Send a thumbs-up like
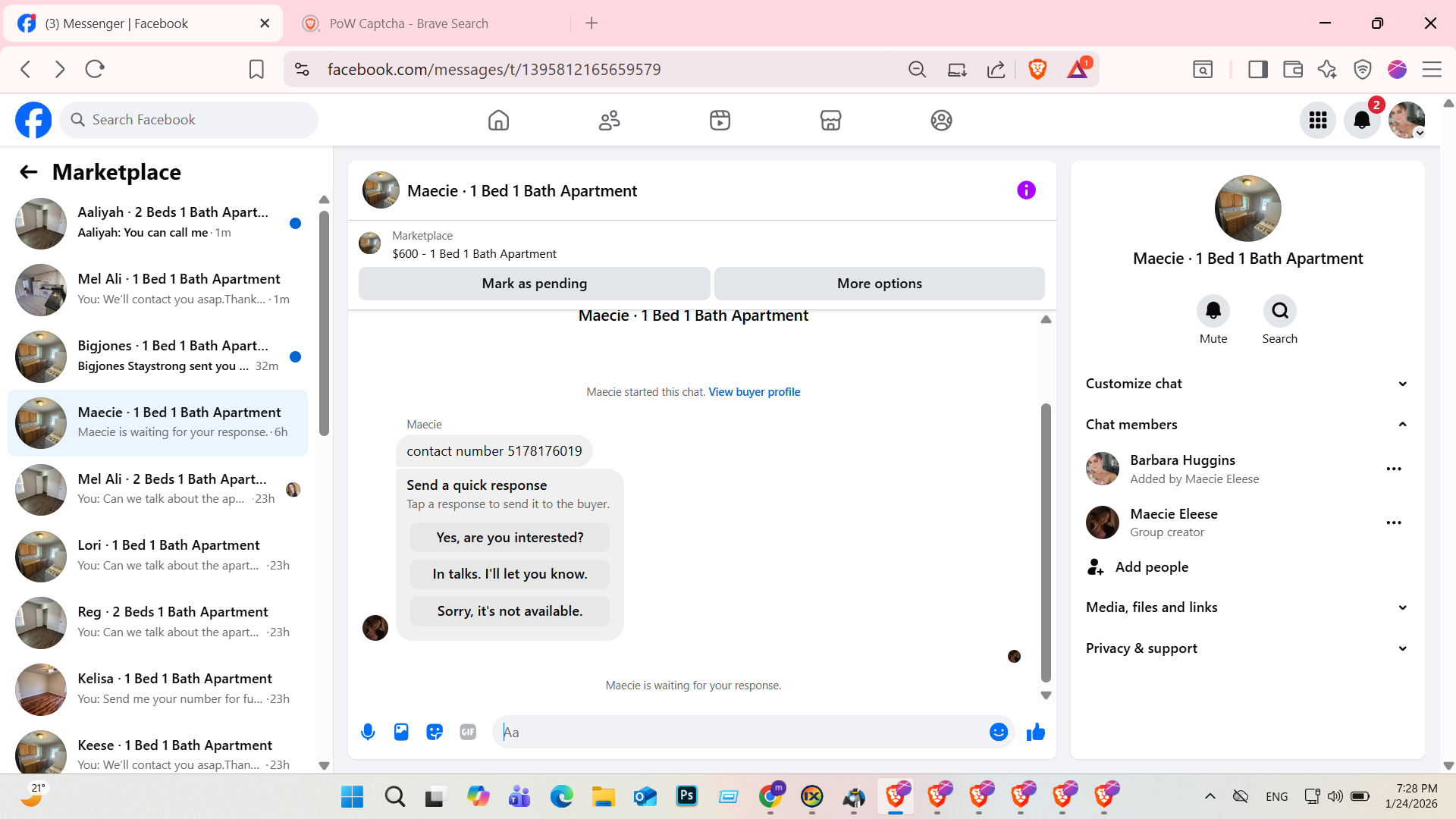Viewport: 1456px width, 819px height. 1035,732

--------------------------------

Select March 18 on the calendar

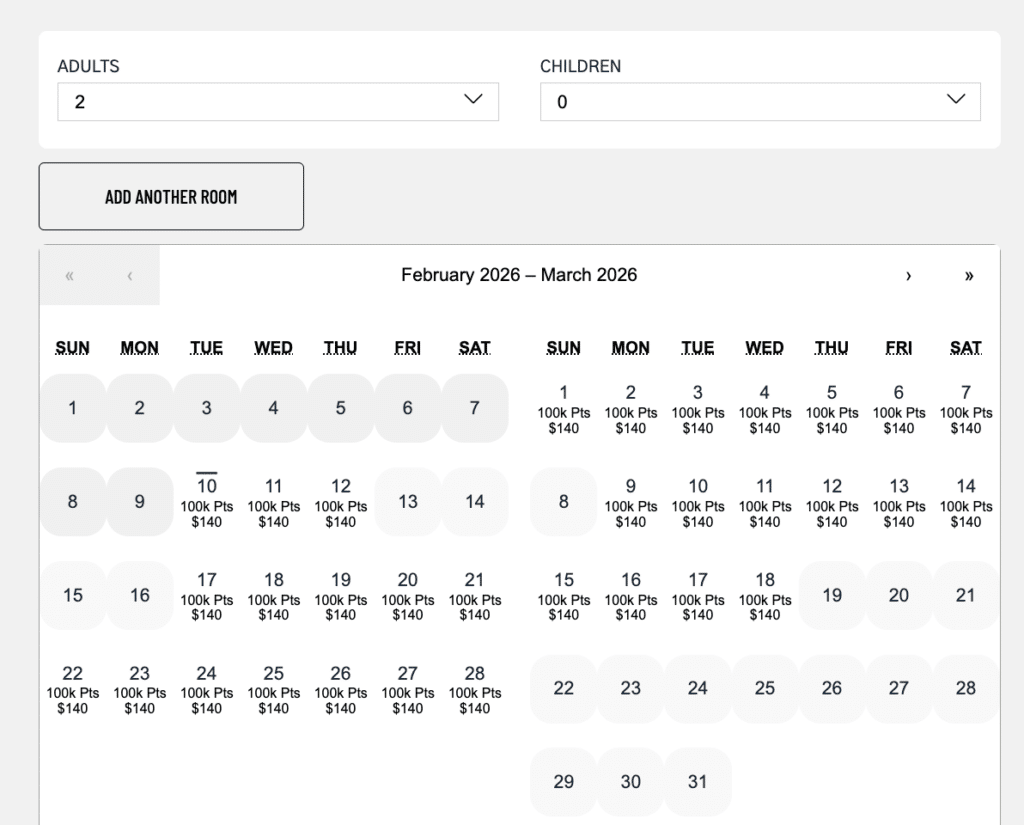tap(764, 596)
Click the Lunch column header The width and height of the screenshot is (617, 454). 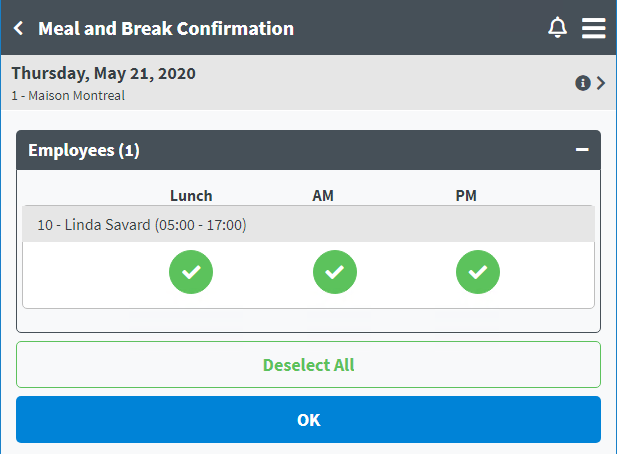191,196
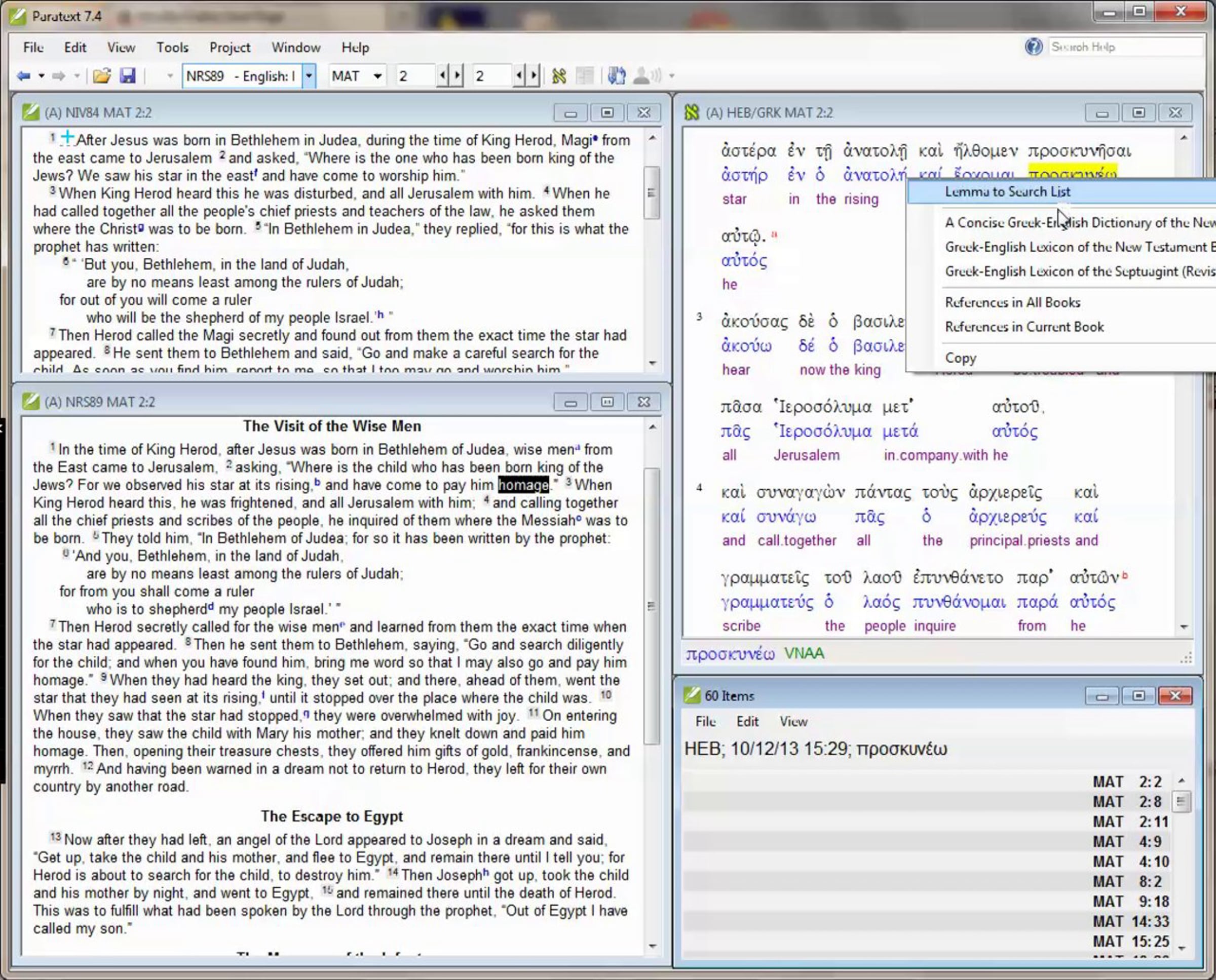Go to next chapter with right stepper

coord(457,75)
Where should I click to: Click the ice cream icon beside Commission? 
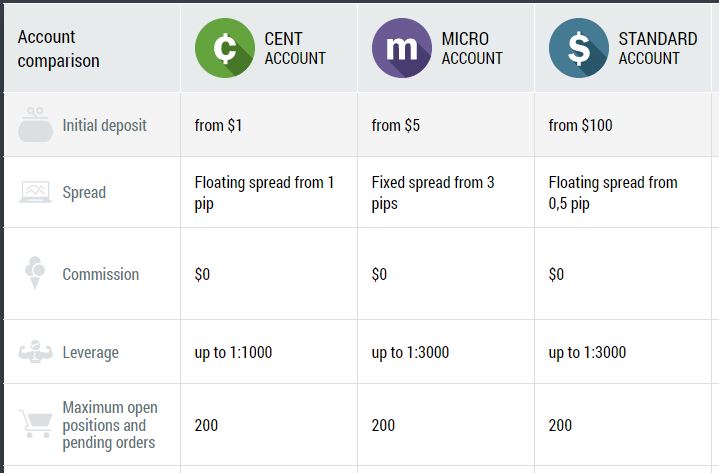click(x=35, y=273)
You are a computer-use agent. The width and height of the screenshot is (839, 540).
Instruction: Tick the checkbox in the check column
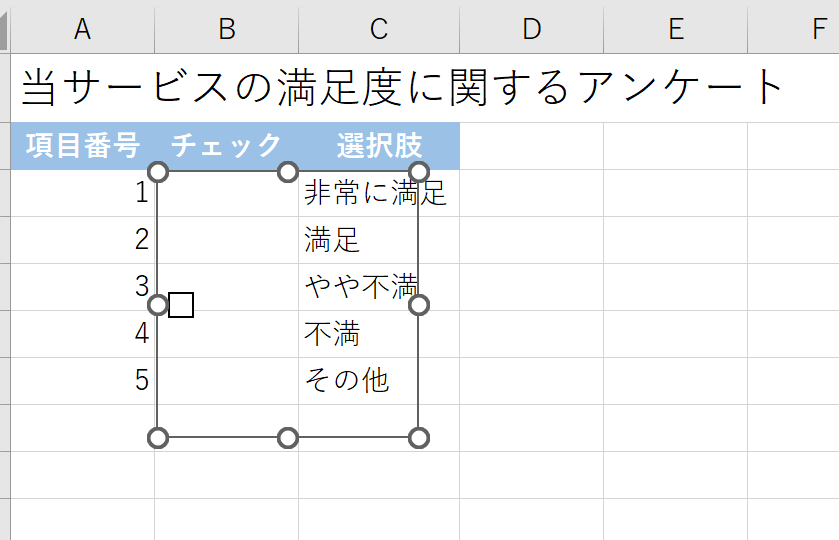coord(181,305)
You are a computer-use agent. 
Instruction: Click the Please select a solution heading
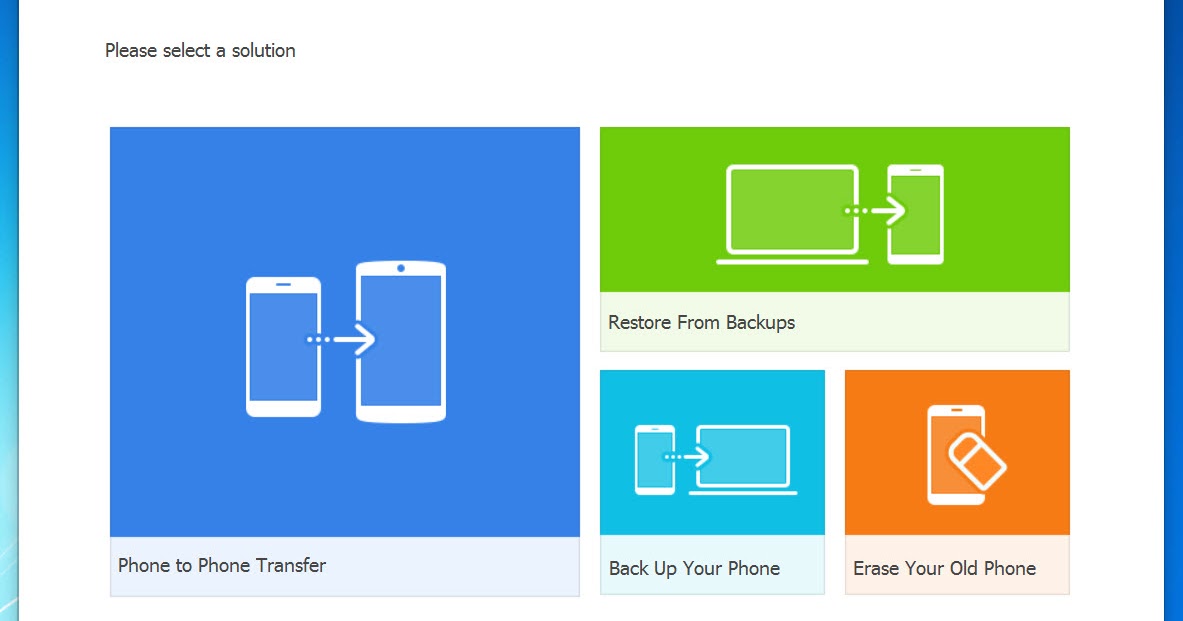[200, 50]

--------------------------------

Show every line of the data above that contains the string "computer". Case counts.

You are a computer-use agent. The width and height of the screenshot is (839, 540).
You are a computer-use agent. 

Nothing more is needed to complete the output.